Xi and Trump have both made their point. It’s time to end the posturing, and the trade war
- Tom Plate says the two leaders seem to be making policy moves based not on what’s best for their countries, but on how they can run down their predecessors
- Both the Chinese and US governments should be humble and remember to put the people first
It’s not easy being a superpower – whoever would imagine that might be the case? Sometimes, one almost feels an odd twang of sympathy for the leaders of China and the US. Uneasy lies the head that wears the crown of the superpower.
Increasingly, I’m convinced, no one understands China well enough to possess an honest sense of what may lie in its future. Not, certainly, in Washington, which tends to imagine China as rooted at one extreme or the other (these days, more feral Han Godzilla than peaceful Pearl of the Orient). Imagine a middle ground for the Middle Kingdom – inconceivable!
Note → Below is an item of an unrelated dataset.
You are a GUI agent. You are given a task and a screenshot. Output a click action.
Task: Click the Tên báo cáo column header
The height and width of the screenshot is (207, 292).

A bit of a retreat to central state-owned enterprises may be looming. Perhaps Beijing figures that the injection of some retro will foster more central control over the economy’s trajectory, which has created not only wealth but also geopolitical tension (such as the current trade surplus with the US). Now that China is, happily, no longer dirt poor, its leaders perhaps feel they can afford to taper the wealth-accumulation trajectory a tad if it pays off in political stability.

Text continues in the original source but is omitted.